==== Data supplied

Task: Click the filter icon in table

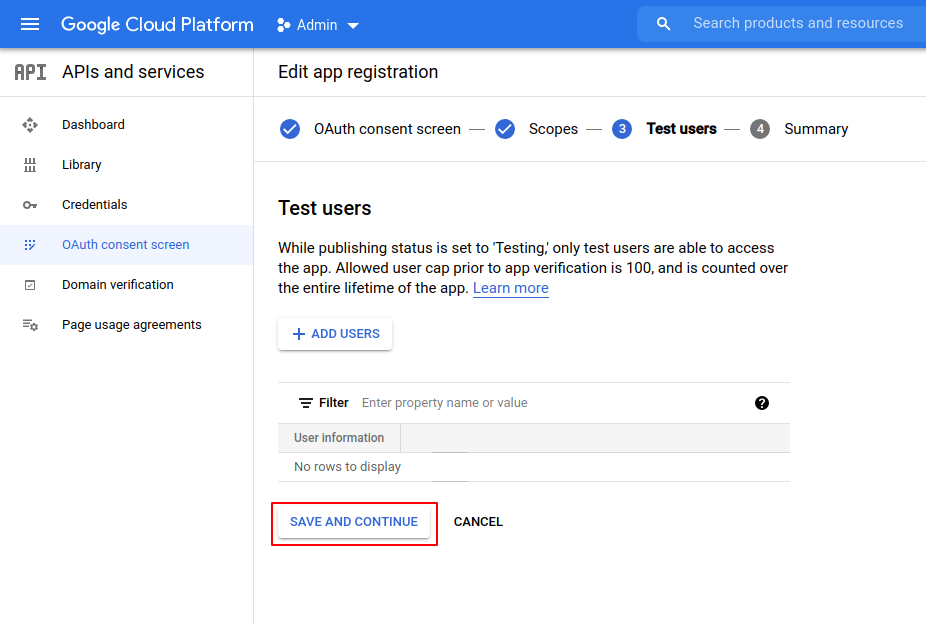Action: [x=306, y=403]
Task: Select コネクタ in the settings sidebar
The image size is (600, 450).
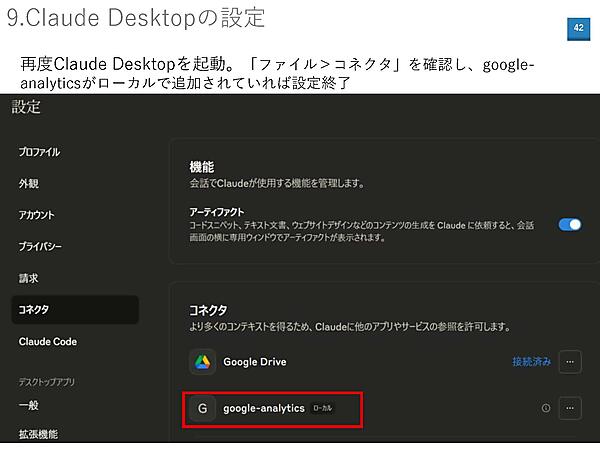Action: coord(35,310)
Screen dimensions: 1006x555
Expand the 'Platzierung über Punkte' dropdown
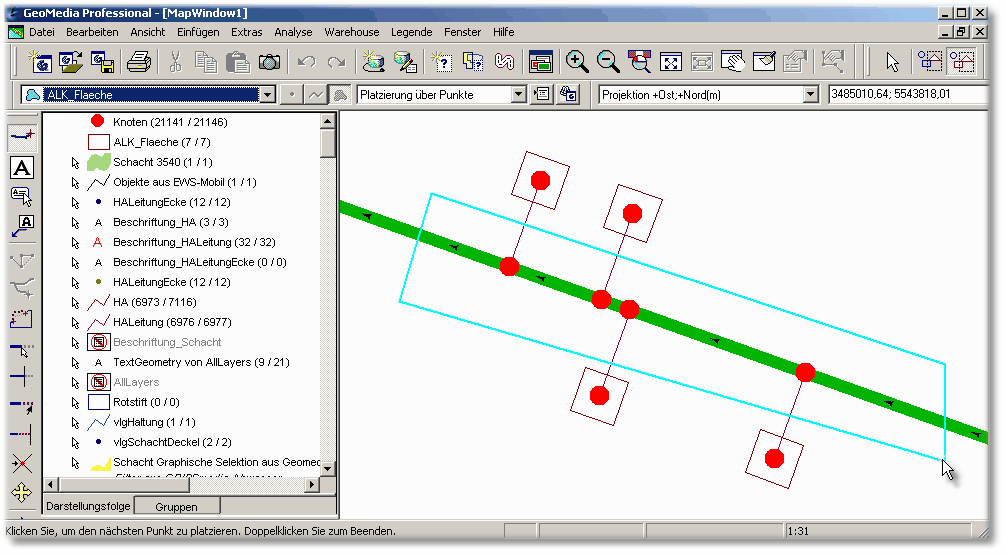click(x=518, y=95)
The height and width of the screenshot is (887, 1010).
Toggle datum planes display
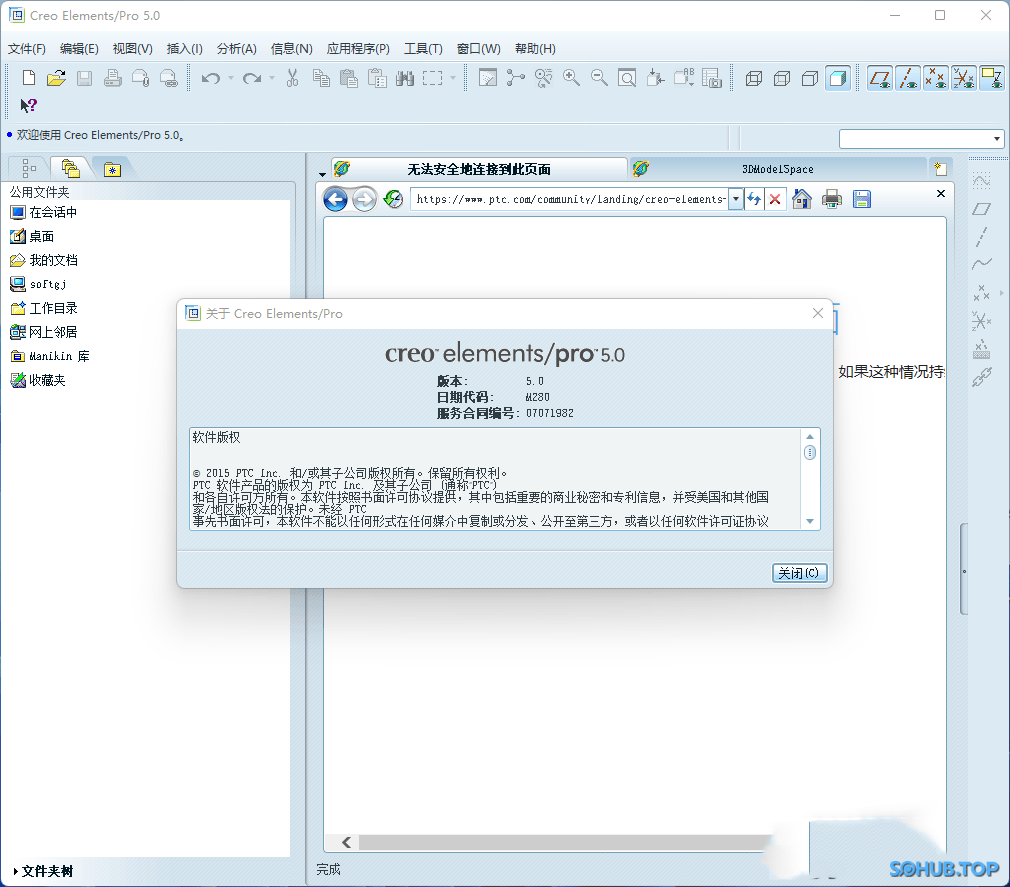[880, 78]
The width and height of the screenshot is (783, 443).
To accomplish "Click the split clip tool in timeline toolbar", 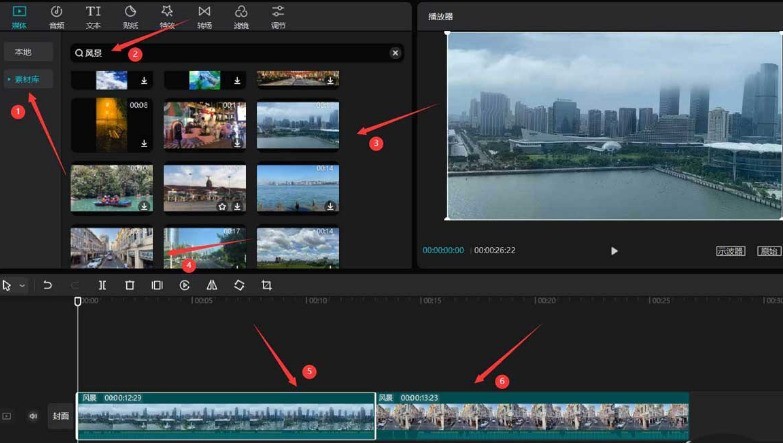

========

Task statement: Each line from the one containing "The image size is (600, 450)." through the last line of the listing is to be given again exactly, with no pictures and no other lines.

Answer:
The image size is (600, 450).
Action: coord(35,310)
Screen dimensions: 1006x555
Expand the 'Platzierung über Punkte' dropdown
click(x=518, y=95)
The height and width of the screenshot is (887, 1010).
Toggle datum planes display
[880, 78]
The width and height of the screenshot is (783, 443).
To accomplish "Click the split clip tool in timeline toolbar", 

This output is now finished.